Quem o avisou sobre o carro foi um vizinho, que o chamou desesperado da rua. Rael desceu e, de imediato, começou a gravar um vídeo relatando o estado do carro. O registro foi compartilhado nas redes sociais, e mais de 200 mil pessoas já o assistiram. Com a situação, o rapaz saltou de pouco mais de 1,5 mil seguidores para cerca de 50 mil.
A rápida circulação do vídeo possibilitou que ele conseguisse ajuda de mecânicos que se comprometeram a consertar o Fiat Linea. A “alta” do veículo continua incerta, mas os vidros e marcas de bala já foram removidos.
— Eu sempre fiz esse trabalho sozinho. Ver essa quantidade de apoio, de mensagens de carinho, de força, desperta um amor muito grande em mim. Tudo o que eu faço pelas crianças é por amor, não ganho nada pelas visitas. É pelo prazer de chamar de família aqueles que não são e poder ser uma referência.
A primeira experiência como palhaço começou na igreja, quando Rael era “bem novinho”, como se descreveu. O encantamento foi imediato, sensação que ele atribui a um dom, talvez, “divino”.
O início das visitas no hospital público de Realengo coincide com um período desafiador na família de Rael. Em 2013, nasceu seu primogênito — os filhos hoje de 8 e 12 anos —, diagnosticado com uma condição pulmonar que o deixou debilitado ainda bebê. No ano seguinte, a criança teve piora no quadro clínico e precisou ser levado à emergência. Parte do tratamento aconteceu no Hospital Municipal Miguel Couto, na Gávea, depois, no Hospital Universitário Clementino Fraga Filho, ligado à UFRJ. Não havia leito para a criança no Albert Schweitzer.
— Me dói só de lembrar.
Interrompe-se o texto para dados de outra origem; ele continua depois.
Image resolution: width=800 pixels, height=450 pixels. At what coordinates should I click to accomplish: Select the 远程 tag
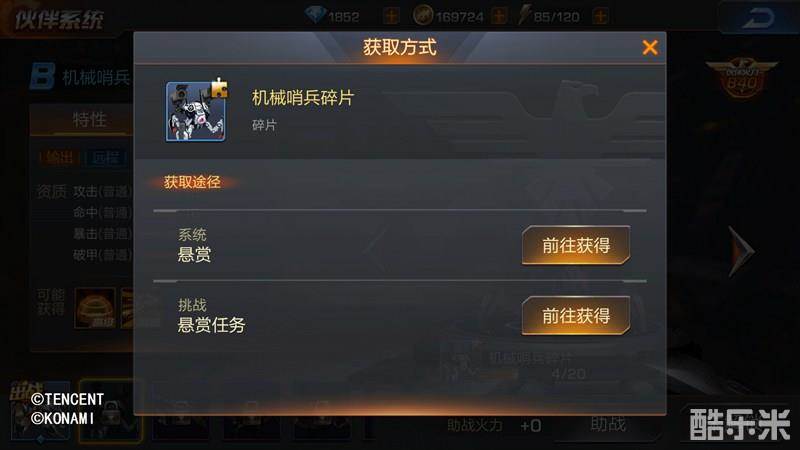pyautogui.click(x=106, y=158)
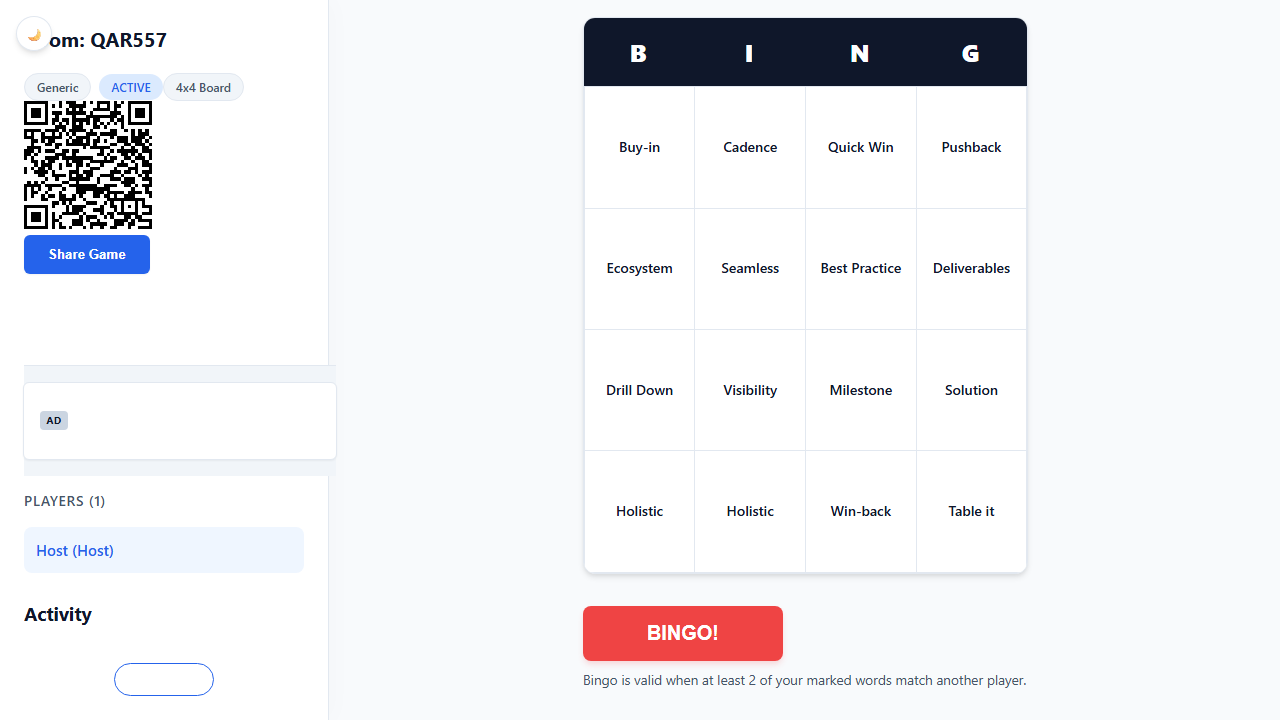This screenshot has width=1280, height=720.
Task: Mark the Cadence bingo square
Action: (749, 147)
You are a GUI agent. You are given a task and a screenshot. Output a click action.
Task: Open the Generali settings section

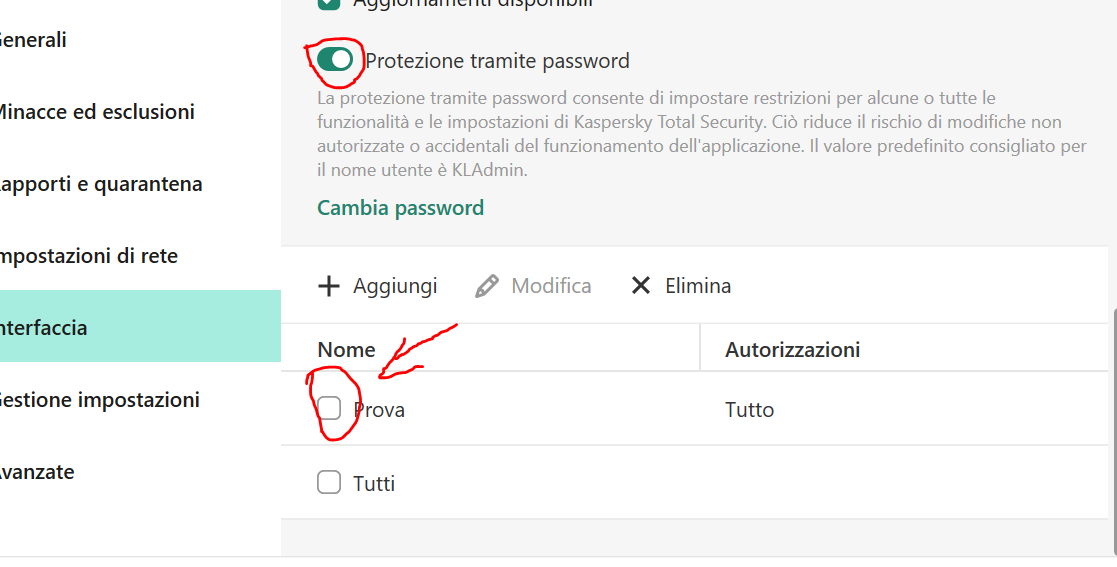34,40
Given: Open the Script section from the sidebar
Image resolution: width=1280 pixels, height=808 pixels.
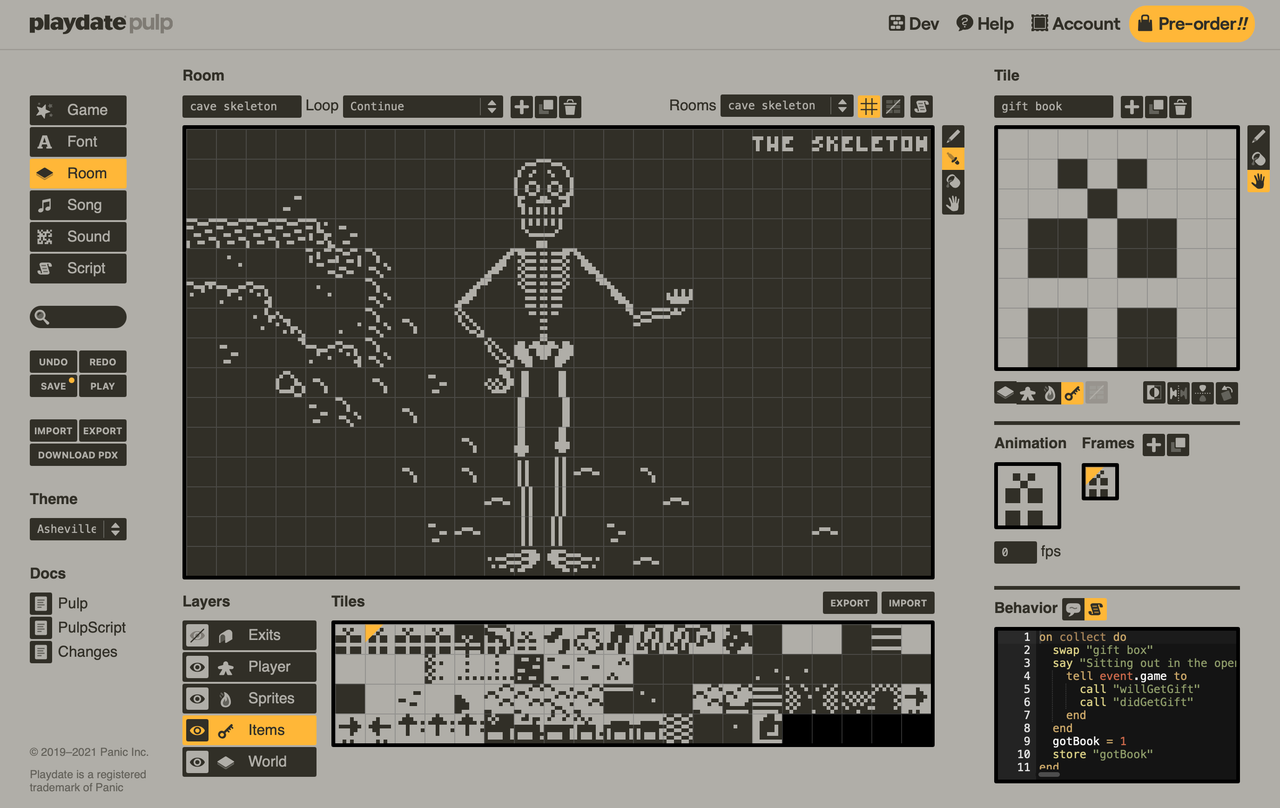Looking at the screenshot, I should [78, 268].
Ele perdeu muito peso, precisou de um longo acompanhamento lá no fundão. Quando a gente vê um filho sair do leito… não tem preço que pague uma sensação dessa — completou, contando que atualmente, o menino faz uso de bombinhas como reforço pulmonar.
Na quinta-feira como faz às vésperas do Dia das Criança, Rael animou crianças internadas no CTI e na ala pediátrica do Albert Schweitzer:
— São pacientes frágeis que necessitam de carinho e atenção.
Além da atuação no hospital e no festejo de Dia das Crianças, Rael aparece como palhaço nos trens da Supervia, principalmente nos ramais de Japeri e Santa Cruz. A alegria dele, como destaca, é fazer o dia das famílias, como conseguia o humorista Paulo Gustavo, uma de suas grandes inspirações. Nas redes sociais, inclusive, ele se apresenta como “palhaço dos trens”.
— Eu sou artista de rua. Faço piadas, importante é fazer as pessoas rirem. “Rir é um ato de resistência”, já dizia o Paulo Gustavo. As “coroas” me adoram, se divertem muito com as bobeiras que eu falo — conta.